Download or read book Shaping a Nation written by Gary L. Rose and published by . This book was released on 2010 with total page 286 pages. Available in PDF, EPUB and Kindle. Book excerpt: Interprets the Supreme Court cases that have played a unique role in changing American law, politics and history. This title includes twenty-five cases that are preceded by a treatment of the historical, political and economic context during which they are decided.

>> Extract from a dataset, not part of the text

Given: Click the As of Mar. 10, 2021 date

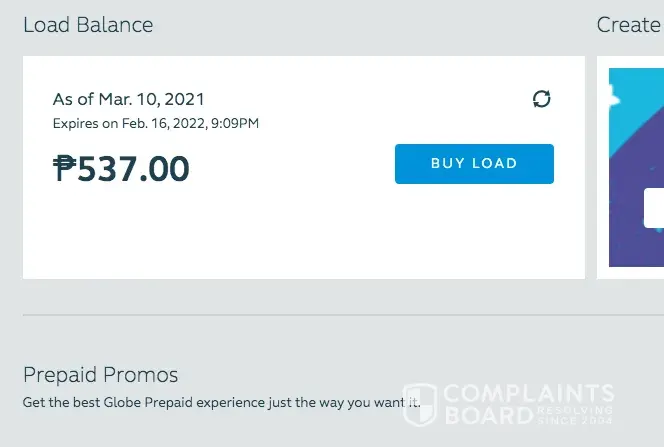Looking at the screenshot, I should (x=128, y=99).
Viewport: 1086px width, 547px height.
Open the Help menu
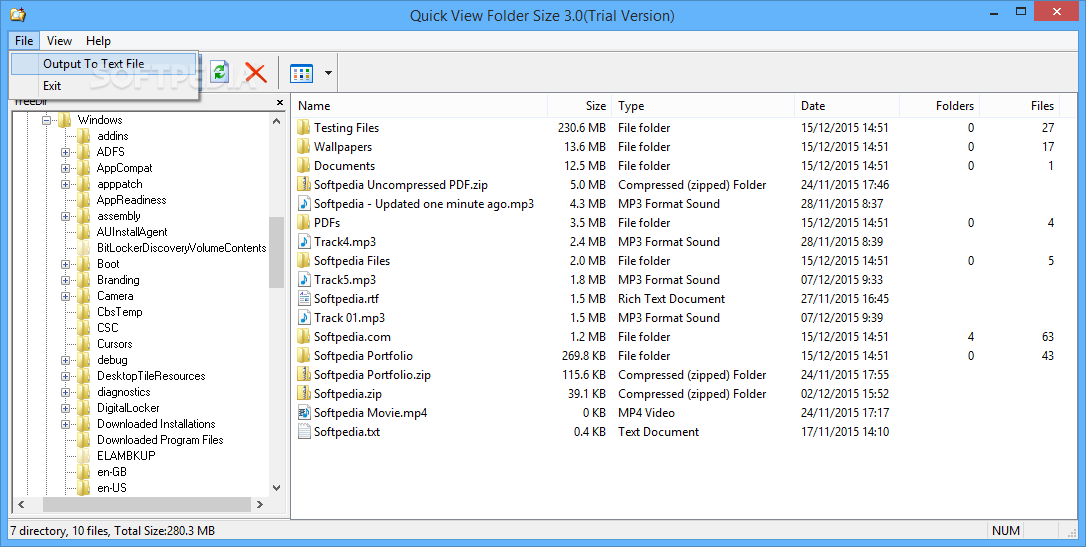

Download or read book The Tokyo Rose Case written by Yasuhide Kawashima and published by University Press of Kansas. This book was released on 2013-05-29 with total page 206 pages. Available in PDF, EPUB and Kindle. Book excerpt: Iva Ikuku Toguri (1916-2006) was an American citizen, born on the 4th of July. Her parents, first-generation Japanese Americans, embraced their new nation and raised Iva to think, talk, and act like a patriotic American. But, despite her allegiance to the United States, she was forced to spend most of her adult life denying that she was a traitor or that she was World War II's infamous Tokyo Rose. When the Japanese attacked Pearl Harbor, Iva was nursing an ailing aunt in Japan. Prevented from returning to home, she was viewed with suspicion by the Japanese authorities. They hounded her to renounce her American citizenship, which she adamantly refused to do. Pressured to find employment, she joined Radio Tokyo. Known as Orphan Ann, she did nothing more than emcee brief music segments on "The Zero Hour" during the war's last two years. She was never called "Tokyo Rose" by anyone and was but one of only a dozen or so English-speaking females heard on Japanese airwaves. In need of money to return home after the war, she made the mistake of allowing herself to be interviewed by two ambitious journalists who were certain that she was the Tokyo Rose, even though she denied it. The published story brought Iva to the attention of American authorities who tried and convicted Iva for treason, despite the lack of evidence and a reluctant jury. She was then stripped of her citizenship and sent to prison. Yasuhide Kawashima's account of Toguri's trials are deeply rooted in Japanese language sources, American legal archives, and the cultures of both nations. He identifies heroes and villains in both the United States and Japan and also highlights broader concerns: the internment of thousands of loyal Japanese Americans, the meaning of citizenship, the nation's commitment to the idea of fair trial, the impact of tabloid journalism, and the very concept of treason. Iva was eventually pardoned in 1977 by President Gerald Ford—she was the first person in U.S. history to be pardoned for treason—and had her citizenship restored. Yet when she died in 2006, obituaries continued to identify her as Tokyo Rose. Kafkaesque in its telling, Kawashima's tale provides a harsh reminder that the law does not always render justice.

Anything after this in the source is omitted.